PROBLEM DETAILS: All lines from the one containing "Task: Click the horizontal" down to the one containing "Select the Cut", both ends included, are to be given again exactly; omit the rest of the listing below.

SUPPLIED RECORDS:
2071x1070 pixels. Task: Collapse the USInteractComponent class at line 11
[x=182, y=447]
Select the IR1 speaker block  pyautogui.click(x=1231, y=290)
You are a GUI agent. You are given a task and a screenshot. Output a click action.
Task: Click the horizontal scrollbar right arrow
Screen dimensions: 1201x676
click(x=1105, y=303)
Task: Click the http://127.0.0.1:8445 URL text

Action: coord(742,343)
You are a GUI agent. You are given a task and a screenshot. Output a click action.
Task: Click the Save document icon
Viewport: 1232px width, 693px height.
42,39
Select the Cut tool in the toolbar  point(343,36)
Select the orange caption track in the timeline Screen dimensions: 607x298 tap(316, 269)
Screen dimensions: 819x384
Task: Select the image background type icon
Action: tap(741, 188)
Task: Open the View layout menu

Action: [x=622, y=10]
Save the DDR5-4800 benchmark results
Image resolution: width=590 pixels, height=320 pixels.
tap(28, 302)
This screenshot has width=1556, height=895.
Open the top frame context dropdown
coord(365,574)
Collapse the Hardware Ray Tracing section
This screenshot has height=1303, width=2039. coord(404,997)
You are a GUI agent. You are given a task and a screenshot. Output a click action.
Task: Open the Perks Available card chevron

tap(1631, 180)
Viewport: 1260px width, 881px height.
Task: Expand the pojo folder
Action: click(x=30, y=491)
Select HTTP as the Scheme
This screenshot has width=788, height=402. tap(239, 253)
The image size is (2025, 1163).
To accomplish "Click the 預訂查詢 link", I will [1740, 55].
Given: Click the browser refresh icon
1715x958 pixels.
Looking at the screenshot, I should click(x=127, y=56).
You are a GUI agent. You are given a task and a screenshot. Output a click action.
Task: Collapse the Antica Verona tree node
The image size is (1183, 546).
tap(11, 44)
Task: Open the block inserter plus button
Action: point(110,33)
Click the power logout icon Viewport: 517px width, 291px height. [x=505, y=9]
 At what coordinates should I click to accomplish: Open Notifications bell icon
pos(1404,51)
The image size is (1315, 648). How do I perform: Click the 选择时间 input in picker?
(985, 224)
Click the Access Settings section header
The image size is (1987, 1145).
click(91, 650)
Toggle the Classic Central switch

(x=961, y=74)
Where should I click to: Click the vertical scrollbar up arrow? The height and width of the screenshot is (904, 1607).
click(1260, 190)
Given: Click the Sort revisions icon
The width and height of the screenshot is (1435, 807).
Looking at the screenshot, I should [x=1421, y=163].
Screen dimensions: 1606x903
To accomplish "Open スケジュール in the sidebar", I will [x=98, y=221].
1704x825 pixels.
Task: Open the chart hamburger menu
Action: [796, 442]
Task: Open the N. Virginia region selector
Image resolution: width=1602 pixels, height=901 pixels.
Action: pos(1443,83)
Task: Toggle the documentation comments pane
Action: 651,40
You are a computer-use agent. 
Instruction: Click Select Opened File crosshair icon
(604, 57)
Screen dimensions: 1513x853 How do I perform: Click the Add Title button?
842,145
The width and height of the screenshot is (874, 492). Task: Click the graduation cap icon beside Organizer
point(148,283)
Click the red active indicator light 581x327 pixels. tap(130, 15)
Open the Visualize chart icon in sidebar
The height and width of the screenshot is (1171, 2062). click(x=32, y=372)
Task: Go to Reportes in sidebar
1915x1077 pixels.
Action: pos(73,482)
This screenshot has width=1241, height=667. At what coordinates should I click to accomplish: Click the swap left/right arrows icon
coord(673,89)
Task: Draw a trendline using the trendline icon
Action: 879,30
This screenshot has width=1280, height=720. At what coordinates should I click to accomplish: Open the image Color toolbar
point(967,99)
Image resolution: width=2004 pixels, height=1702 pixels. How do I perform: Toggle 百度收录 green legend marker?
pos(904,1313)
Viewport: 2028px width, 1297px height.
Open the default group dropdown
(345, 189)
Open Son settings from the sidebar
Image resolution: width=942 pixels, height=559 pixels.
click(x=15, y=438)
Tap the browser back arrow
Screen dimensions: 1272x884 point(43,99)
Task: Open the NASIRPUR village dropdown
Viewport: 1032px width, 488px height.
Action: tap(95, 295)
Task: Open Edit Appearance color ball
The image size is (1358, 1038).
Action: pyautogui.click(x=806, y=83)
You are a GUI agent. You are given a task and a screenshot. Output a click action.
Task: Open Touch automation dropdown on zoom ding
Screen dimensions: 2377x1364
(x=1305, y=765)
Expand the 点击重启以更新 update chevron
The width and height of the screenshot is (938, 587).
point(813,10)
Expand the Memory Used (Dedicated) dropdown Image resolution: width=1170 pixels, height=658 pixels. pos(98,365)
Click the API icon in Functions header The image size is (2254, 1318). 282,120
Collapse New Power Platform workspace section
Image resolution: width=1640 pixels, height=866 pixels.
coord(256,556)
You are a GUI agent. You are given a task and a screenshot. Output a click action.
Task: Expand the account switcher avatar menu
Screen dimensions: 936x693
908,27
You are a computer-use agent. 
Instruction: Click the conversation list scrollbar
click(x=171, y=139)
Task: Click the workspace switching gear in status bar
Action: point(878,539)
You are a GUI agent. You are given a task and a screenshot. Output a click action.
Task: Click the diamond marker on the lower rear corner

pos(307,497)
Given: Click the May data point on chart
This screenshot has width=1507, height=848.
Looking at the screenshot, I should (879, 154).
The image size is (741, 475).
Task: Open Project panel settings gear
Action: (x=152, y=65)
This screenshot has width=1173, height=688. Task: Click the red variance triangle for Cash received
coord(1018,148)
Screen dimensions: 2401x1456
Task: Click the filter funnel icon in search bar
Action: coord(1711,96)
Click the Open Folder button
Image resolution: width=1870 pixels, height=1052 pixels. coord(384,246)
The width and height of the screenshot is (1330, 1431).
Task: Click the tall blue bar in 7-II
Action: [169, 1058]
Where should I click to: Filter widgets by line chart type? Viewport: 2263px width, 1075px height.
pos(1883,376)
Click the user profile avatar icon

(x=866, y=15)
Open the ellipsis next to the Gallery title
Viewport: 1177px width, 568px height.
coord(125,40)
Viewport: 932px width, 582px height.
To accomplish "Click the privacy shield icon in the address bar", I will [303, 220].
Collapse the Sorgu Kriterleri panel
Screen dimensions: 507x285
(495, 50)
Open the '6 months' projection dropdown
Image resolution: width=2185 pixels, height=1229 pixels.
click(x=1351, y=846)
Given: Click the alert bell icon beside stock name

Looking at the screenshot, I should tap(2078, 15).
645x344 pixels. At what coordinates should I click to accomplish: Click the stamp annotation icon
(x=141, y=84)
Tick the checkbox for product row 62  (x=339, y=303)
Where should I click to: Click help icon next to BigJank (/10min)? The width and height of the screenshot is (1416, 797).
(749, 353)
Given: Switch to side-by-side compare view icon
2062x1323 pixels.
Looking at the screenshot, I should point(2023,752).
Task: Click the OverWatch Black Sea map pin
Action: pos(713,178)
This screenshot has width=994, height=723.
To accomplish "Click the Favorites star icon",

TASK OUTPUT:
Task: Click the horizontal scrollbar right arrow
Screen dimensions: 1201x676
click(x=1105, y=303)
Task: Click the http://127.0.0.1:8445 URL text

Action: coord(742,343)
You are a GUI agent. You are given a task and a screenshot. Output a click action.
Task: Click the Save document icon
Viewport: 1232px width, 693px height.
42,39
Select the Cut tool in the toolbar  point(343,36)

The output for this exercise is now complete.